Generate 3 different vectors of sample means of sizes 10, 100 and 1000 respectively. For now, keep the sample size as $n=5$ for all the vectors. Plot your results with histograms. Note that it may be helpful to have a fixed x-axis, so you can see how the histograms compare on the same scale. To do this, include xlim=c(0,2) as a parameter in your call to hist(). What do you notice?

# Generate 10 sample means with n=5 and plot the results
hist(replicate(10, sample.mean(data, 5)),xlim=c(0,2))


# Generate 100 sample means with n=5 and plot the results
hist(replicate(100, sample.mean(data, 5)),xlim=c(0,2))


# Generate 1000 sample means with n=5 and plot the results
hist(replicate(1000, sample.mean(data, 5)),xlim=c(0,2))

Now change the sample size and see how that affects the results. Generate 3 vectors of 100 samples means, coming from samples of sample sizes 5, 50, and 500. Plot your results. Again, it may be helpful to have a set x-limit on your histograms. What do you notice?

# Generate 100 sample means with n=5 and plot the results
hist(replicate(100, sample.mean(data, 5)),xlim=c(0,2))


# Generate 100 sample means with n=50 and plot the results
# Generate 100 sample means with n=5 and plot the results
hist(replicate(100, sample.mean(data, 50)),xlim=c(0,2))

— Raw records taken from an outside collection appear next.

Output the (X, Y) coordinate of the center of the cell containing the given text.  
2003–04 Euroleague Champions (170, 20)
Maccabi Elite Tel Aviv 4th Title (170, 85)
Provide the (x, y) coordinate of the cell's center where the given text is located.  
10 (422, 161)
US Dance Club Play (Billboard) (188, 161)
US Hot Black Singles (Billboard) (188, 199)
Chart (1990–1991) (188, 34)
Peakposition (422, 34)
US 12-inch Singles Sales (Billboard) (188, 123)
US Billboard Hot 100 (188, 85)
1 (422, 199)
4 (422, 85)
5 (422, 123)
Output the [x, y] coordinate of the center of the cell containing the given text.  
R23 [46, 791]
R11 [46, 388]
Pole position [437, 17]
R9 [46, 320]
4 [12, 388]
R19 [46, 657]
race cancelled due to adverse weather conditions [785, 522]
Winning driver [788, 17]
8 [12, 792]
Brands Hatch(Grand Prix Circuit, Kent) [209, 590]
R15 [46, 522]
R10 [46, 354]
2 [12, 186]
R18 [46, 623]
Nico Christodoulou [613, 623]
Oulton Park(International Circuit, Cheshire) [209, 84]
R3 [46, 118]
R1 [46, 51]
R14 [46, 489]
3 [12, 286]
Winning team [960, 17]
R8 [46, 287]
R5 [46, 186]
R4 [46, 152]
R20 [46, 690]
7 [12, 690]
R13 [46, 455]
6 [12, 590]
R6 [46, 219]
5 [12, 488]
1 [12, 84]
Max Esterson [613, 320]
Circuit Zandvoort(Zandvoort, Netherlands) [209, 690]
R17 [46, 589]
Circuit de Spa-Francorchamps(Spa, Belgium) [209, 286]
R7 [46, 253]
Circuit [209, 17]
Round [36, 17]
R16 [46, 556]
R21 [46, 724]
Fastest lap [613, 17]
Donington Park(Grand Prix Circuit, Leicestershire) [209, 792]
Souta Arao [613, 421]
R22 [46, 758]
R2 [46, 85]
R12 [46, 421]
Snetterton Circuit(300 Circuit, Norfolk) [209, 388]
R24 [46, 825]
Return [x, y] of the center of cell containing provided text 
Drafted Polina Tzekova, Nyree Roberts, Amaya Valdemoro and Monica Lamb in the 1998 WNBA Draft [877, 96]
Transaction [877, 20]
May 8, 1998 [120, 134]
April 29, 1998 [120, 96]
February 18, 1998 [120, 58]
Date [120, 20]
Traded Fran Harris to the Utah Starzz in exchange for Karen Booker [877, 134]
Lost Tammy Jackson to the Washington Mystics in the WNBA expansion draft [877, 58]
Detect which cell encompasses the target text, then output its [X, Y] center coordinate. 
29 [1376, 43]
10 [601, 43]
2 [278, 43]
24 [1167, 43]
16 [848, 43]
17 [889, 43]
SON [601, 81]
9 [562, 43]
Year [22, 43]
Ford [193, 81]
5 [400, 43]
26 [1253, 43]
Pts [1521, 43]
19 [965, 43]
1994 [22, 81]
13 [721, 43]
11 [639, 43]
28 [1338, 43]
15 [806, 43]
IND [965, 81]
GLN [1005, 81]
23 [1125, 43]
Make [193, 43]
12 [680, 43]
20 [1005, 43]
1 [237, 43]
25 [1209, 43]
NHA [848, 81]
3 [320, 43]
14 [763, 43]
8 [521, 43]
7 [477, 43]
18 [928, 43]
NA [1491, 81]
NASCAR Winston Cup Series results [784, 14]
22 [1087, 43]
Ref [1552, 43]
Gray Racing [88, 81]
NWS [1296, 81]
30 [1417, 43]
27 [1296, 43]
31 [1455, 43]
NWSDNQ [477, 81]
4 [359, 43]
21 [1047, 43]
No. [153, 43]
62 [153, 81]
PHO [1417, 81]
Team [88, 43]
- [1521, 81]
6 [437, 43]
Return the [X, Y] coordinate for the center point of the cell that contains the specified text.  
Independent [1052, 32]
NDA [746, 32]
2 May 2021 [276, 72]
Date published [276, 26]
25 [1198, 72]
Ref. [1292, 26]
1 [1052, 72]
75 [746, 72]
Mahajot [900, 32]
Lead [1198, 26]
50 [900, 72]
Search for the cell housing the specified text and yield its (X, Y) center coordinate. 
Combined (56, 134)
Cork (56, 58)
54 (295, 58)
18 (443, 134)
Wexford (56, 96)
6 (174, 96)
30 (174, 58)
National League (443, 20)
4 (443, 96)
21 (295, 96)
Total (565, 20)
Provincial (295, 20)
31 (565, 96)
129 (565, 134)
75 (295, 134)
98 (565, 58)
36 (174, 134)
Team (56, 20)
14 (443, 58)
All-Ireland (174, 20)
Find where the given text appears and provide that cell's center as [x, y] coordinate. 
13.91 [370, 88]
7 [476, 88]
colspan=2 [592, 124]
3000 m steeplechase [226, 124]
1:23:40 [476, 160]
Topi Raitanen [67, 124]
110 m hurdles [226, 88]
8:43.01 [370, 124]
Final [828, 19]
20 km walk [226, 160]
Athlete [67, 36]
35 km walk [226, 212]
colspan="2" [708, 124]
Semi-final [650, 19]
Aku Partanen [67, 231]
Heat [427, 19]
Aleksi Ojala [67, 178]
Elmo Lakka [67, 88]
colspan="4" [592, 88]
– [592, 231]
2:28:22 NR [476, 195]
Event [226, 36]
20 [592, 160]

# Generate 100 sample means with n=500 and plot the results
# Generate 100 sample means with n=5 and plot the results
hist(replicate(100, sample.mean(data, 500)),xlim=c(0,2))

The important things to notice are:

  • The distribution of $\bar{X}$ is approximately normally distributed, even though our underlying population is not normal.
  • The mean of the sample distribution is about $0.9$, which is approximately the same as the mean for the population distribution.
  • The variance of the sample distribution decreases as the sample size increases.

These ideas are the Central Limit Theorem!